▶ [DATA]
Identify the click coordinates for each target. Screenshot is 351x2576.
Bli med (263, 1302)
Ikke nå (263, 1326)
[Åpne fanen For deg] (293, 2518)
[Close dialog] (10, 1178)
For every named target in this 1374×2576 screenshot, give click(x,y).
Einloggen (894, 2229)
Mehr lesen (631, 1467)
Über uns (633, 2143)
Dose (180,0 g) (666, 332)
...
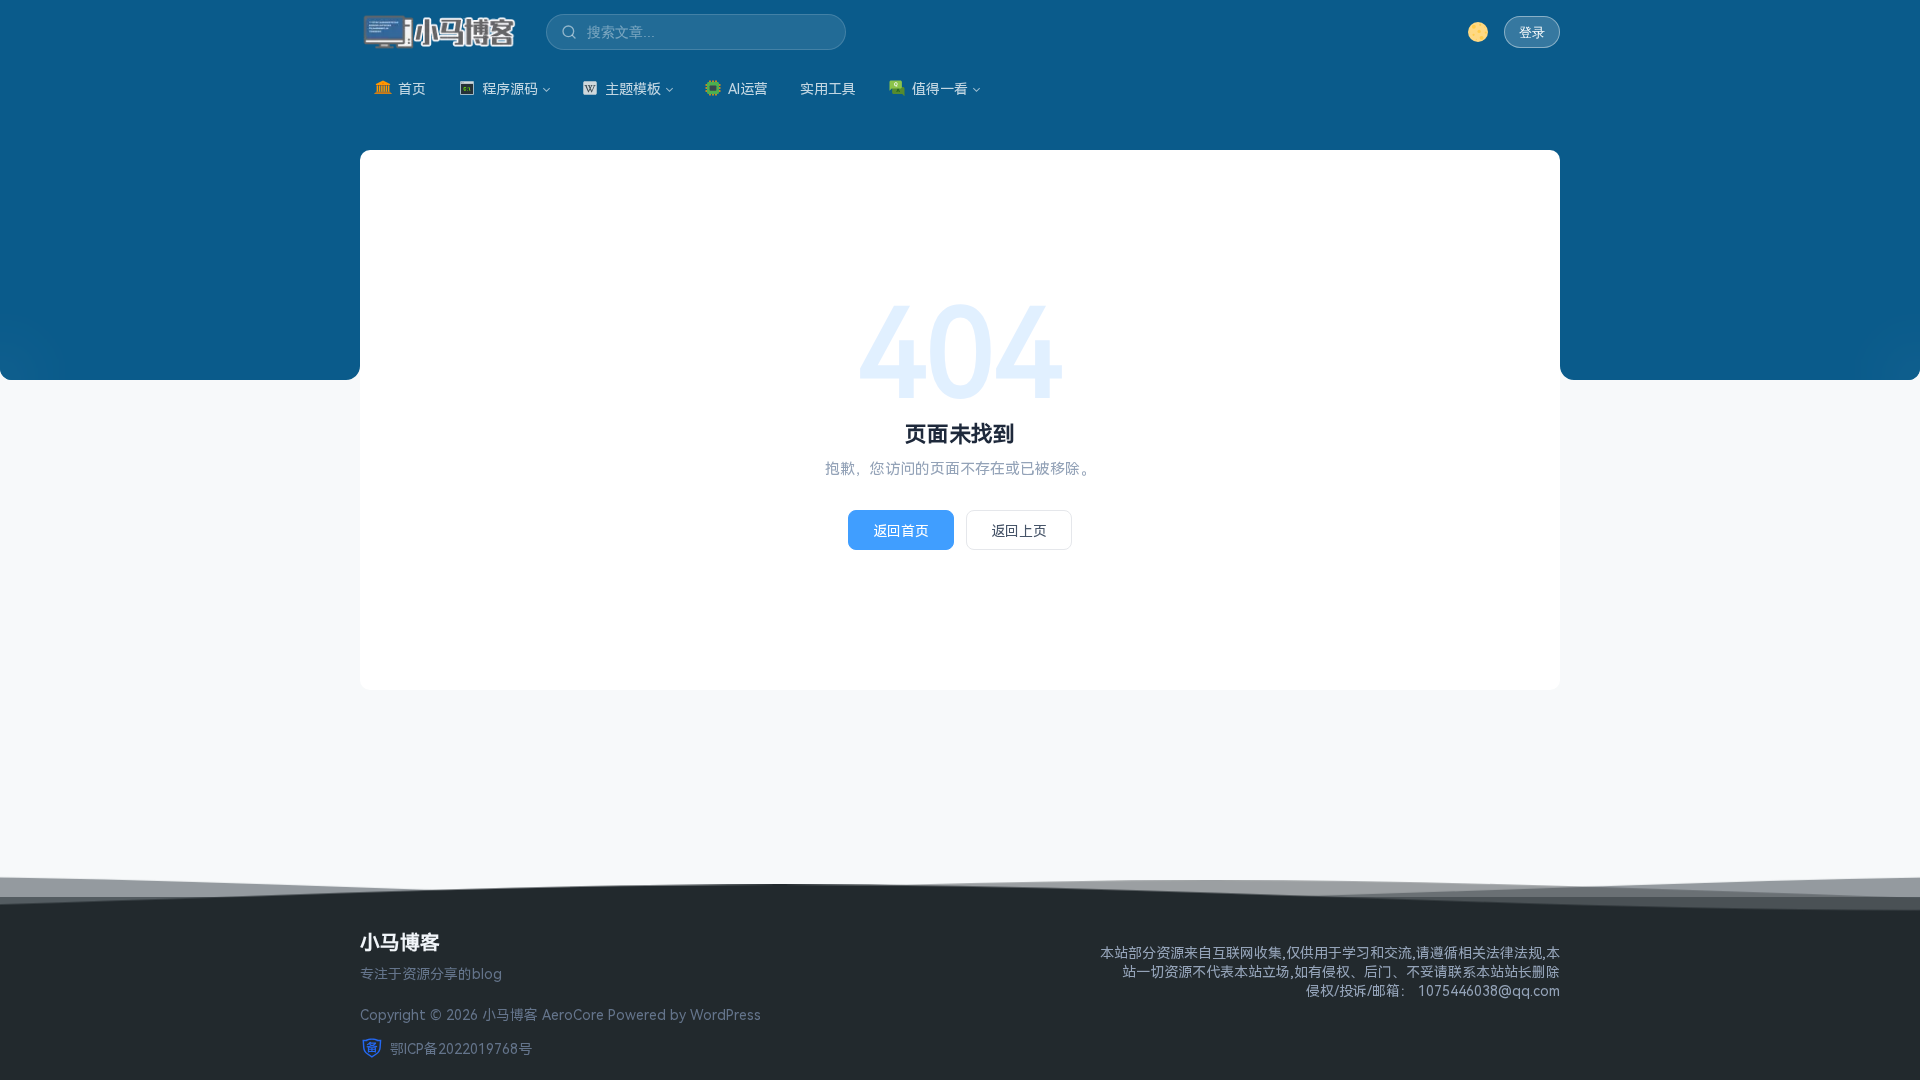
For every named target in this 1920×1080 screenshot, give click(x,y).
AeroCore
==
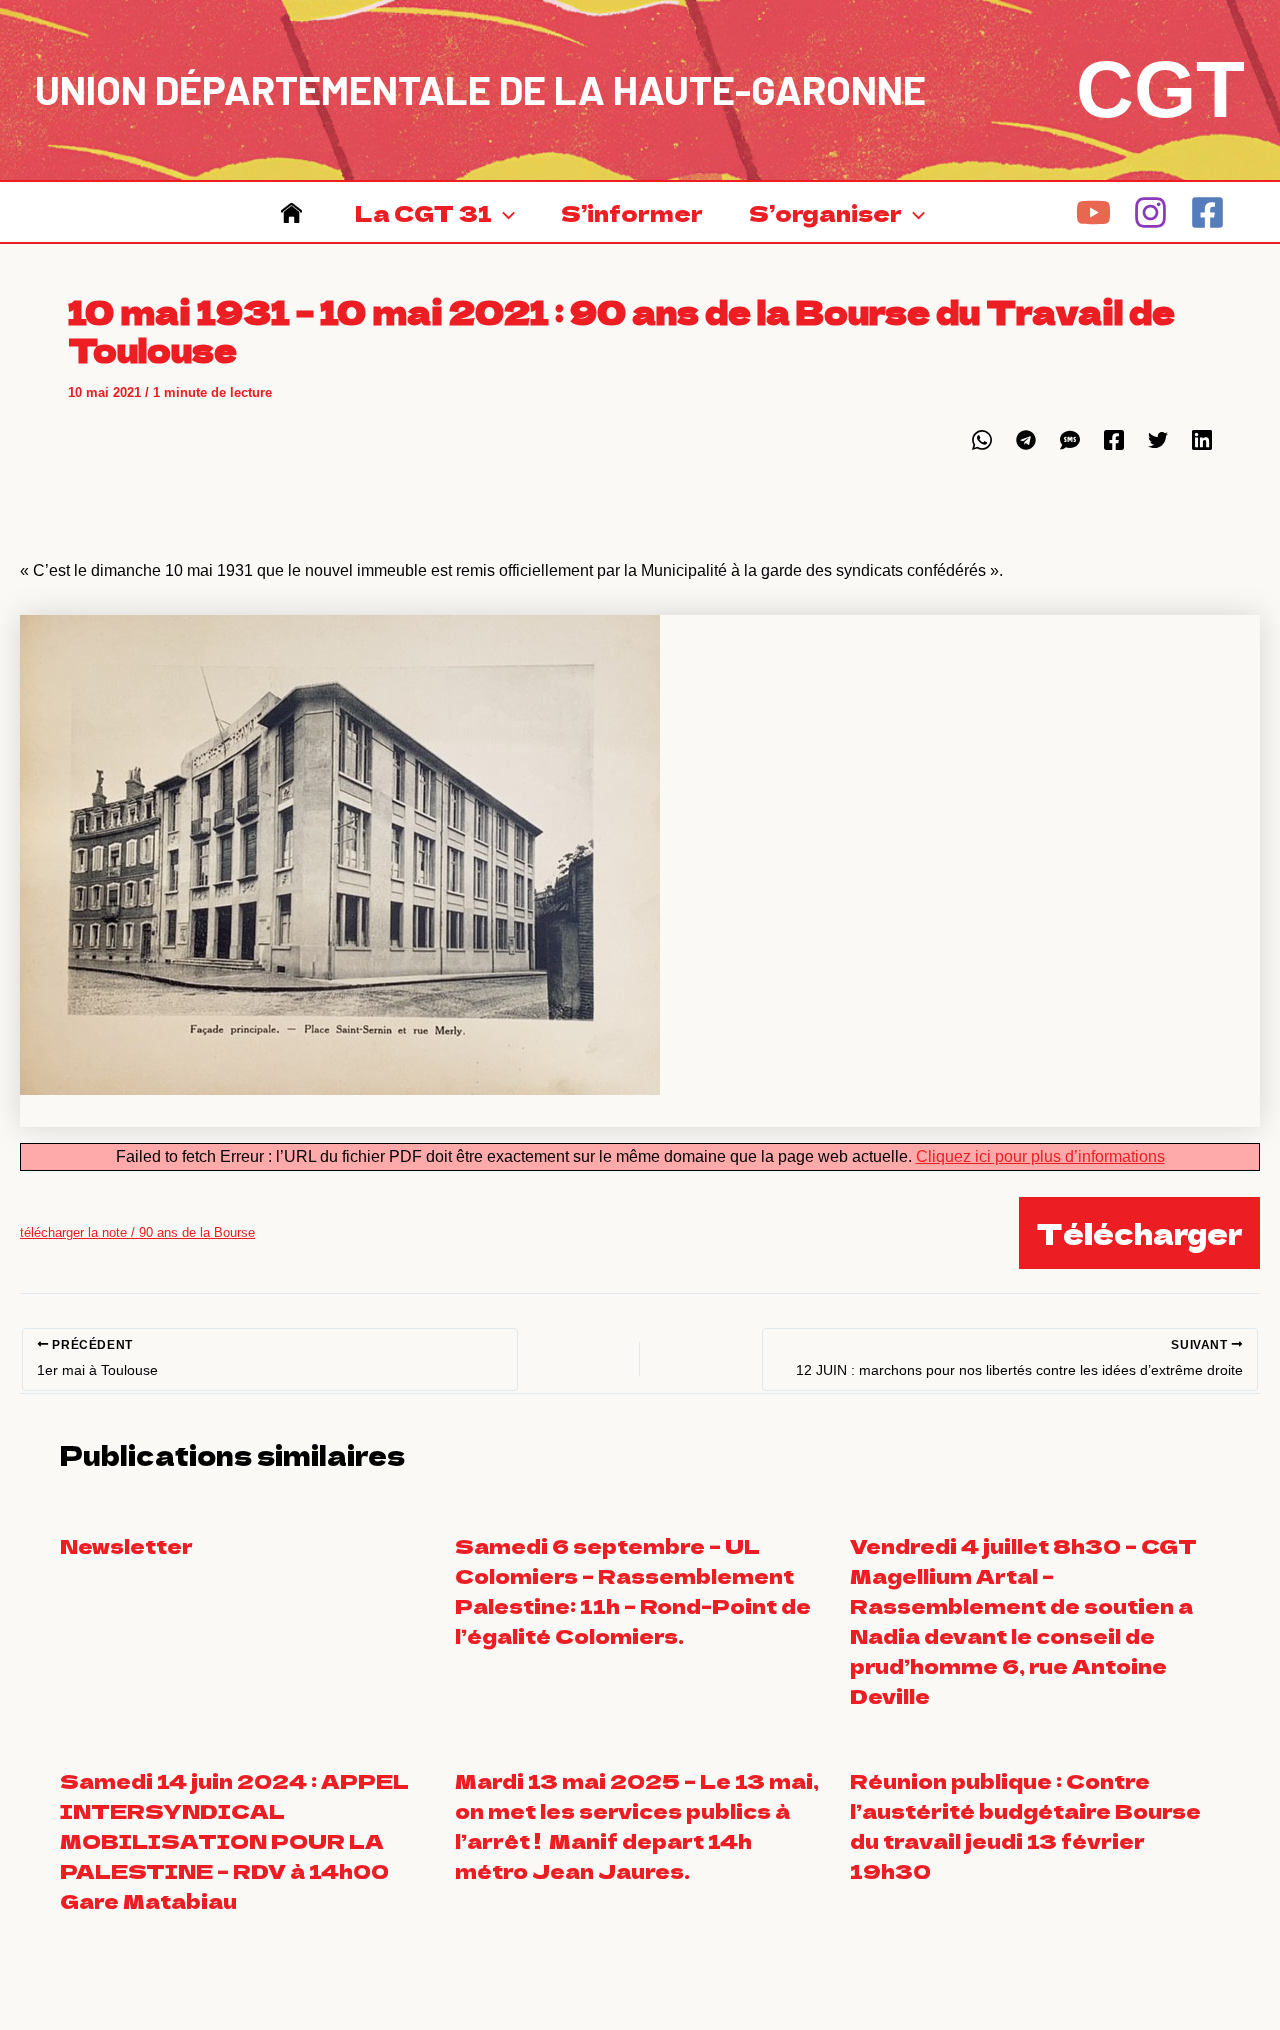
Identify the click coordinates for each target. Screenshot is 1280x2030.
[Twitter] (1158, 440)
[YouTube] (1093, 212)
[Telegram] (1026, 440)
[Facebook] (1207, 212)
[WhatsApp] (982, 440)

▶ [WHAT TO PRODUCE] Starting at the line that contains "For every named target in this 1374×2576" and stopping after the line that contains "Dose (180,0 g) (666, 332)", write out every line exactly as it appears above, and no other line.

▶ [REPLY]
For every named target in this 1374×2576 screenshot, give click(x,y).
Einloggen (894, 2229)
Mehr lesen (631, 1467)
Über uns (633, 2143)
Dose (180,0 g) (666, 332)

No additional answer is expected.